Pagina:KapitaalEnArbeidinNederlandDeel1HRH2ndEd.djvu/101

Deze pagina is niet proefgelezen

97

't begin der eeuw hutten-kolonies ontstaan in Brabant, Utrecht, Gelderland, Overijssel en Friesland, maar op de Veluwe wel 't meest. In 'toosten van 't land kozen deze moderne outlaw's bij voorkeur een plek daar waar de grenzen van nog onverdeelde marken in elkaar liepen en de sinds eeuwen verbreedde karre-wegen over de hei strooken onbebouwd land boden: instinktmatig zochten zij op die eilanden van oude minder scherp omlijnde eigendomsvormen te midden der maatschappij van gevestigd privaatbezit Naar zulk een kolonie stroomde dan "slecht volk" en arme verschoppelingen samen en de nederzetting groeide soms aan tot een paar honderd personen. Een hut was in een dag gebouwd, met wanden van takken en leem of plaggen al naar de bodem, en een deur van gevlochten eikentwijgen; vensters ontbraken; een opening in het dak diende tot schoorsteen; wanden, huisraad en bewoners, alles zag zwart van rook. Op sommige plaatsen wonnen de hutbewoners den kost als daglooners bij den boer, die gaarne dit proletariaat dat de laagst denkbare levens-eischen stelde zag komen en den groei der kolonie aanmoedigde.
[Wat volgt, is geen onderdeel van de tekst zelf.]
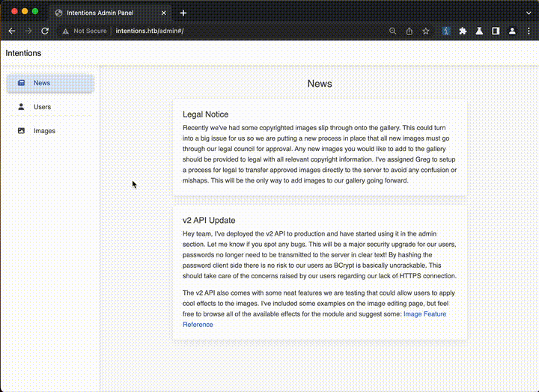Close the Intentions Admin Panel tab

(163, 13)
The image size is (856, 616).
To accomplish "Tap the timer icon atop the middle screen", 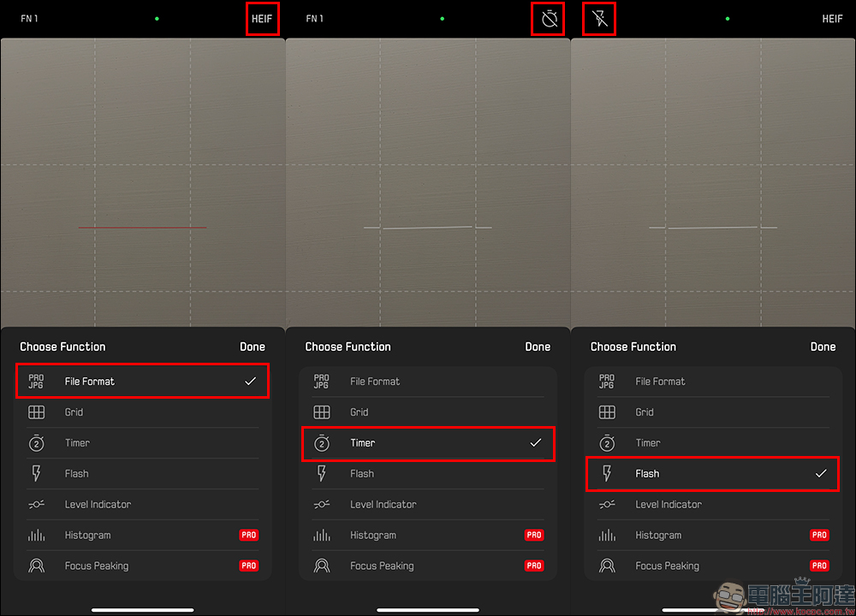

In andere streken b.v. in de buurt van Heerde en Wapenveld, werkten zij in papierfabrieken of op calicotweverijen voor een dagloon van ƒ 0.40 à 0.50. Anderen leefden van de aardappelen die zij teelden, ook verkochten zij heide-bezems en honing; florissante kolonies bezaten zelfs vee, vooral schapen. Zoo'n hutbewoner betaalde belasting noch huur en in zeker opzicht is het waar wat de beschrijver van een dier kolonies beweert, n.l. dat de hutbewoner beter uit was dan "de geringe man in de steden".[1] Maar dit


  1. Tijdschrift voor, enz. "Hoenderlo," Deel II.